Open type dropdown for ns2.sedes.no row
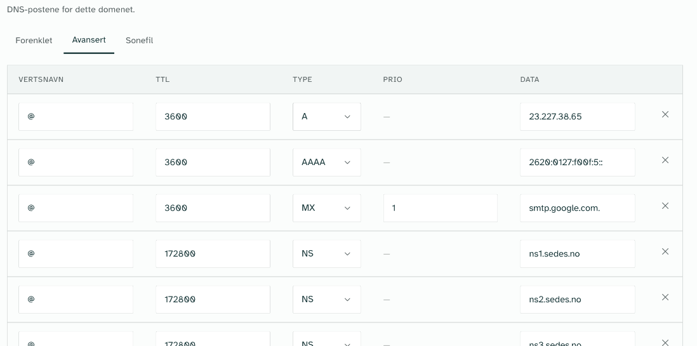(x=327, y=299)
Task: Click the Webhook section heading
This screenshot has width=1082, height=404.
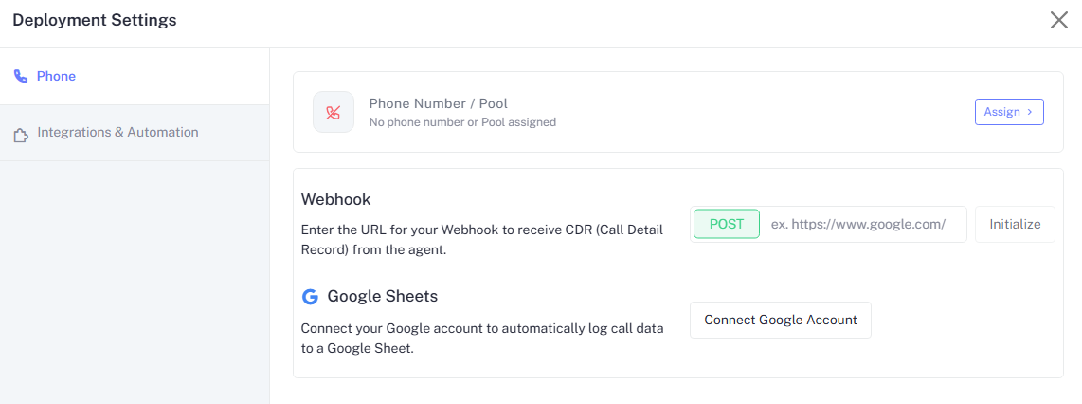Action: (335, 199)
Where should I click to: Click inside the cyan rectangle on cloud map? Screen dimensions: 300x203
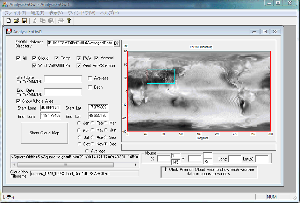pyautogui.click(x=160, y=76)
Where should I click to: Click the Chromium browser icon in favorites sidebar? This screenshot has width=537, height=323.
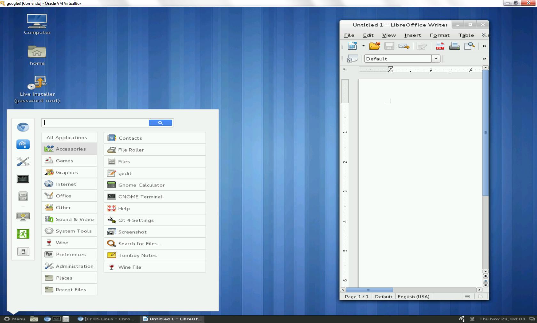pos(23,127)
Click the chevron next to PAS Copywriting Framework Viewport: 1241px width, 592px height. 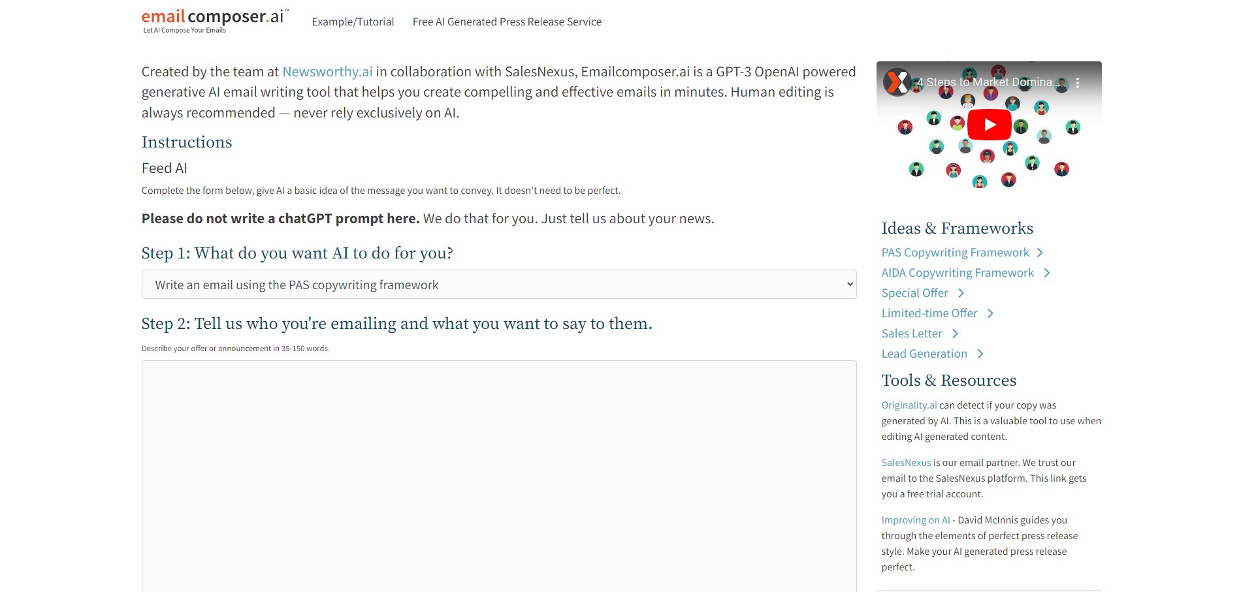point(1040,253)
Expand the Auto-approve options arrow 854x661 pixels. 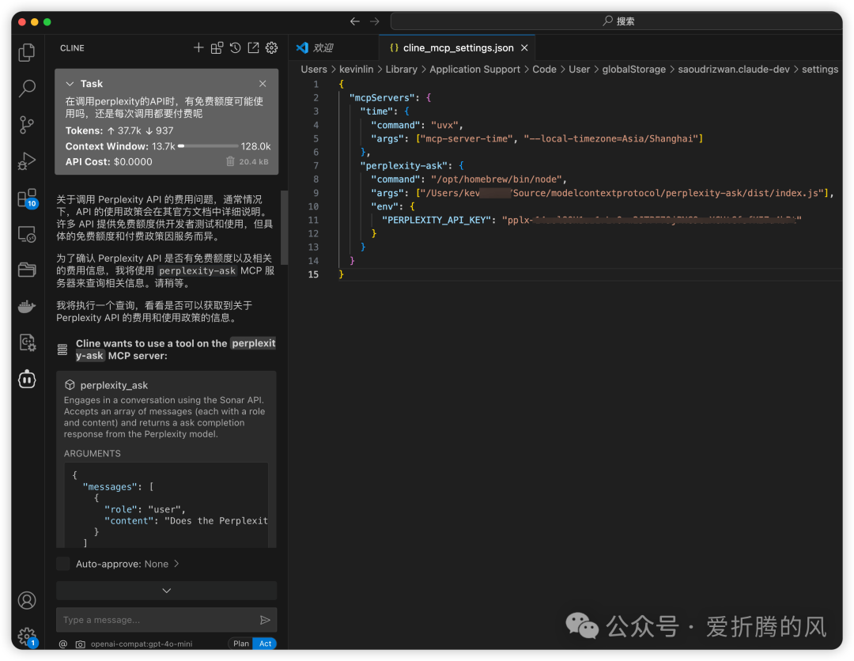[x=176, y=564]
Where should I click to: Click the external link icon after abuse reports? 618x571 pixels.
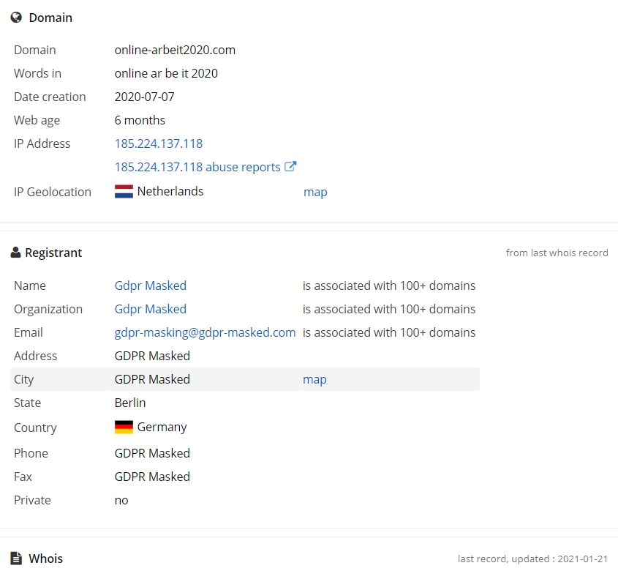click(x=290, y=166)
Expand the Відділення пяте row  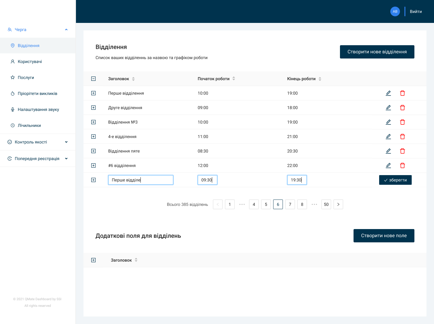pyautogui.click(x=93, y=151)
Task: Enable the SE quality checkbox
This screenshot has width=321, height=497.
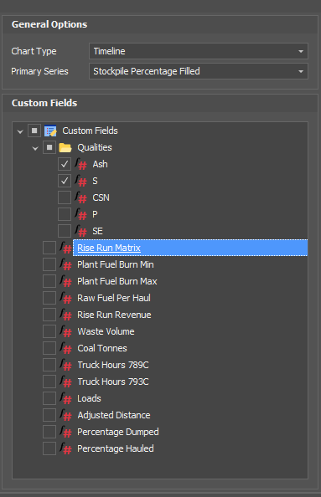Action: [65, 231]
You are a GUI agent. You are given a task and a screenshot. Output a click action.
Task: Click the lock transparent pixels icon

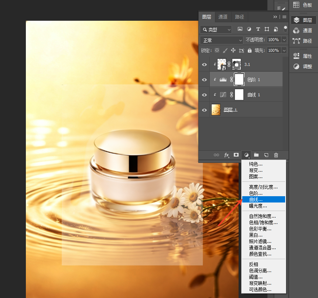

Directions for this task: No pictures go in the copy. Output exactly the lines from the line containing "Task: Enable the SE quality checkbox" through the end of the listing above.

Answer to this problem:
Task: Enable the SE quality checkbox
This screenshot has width=321, height=497.
Action: [65, 231]
You are a GUI agent. You are given a task and a screenshot. Output a click action.
Task: Click the lock transparent pixels icon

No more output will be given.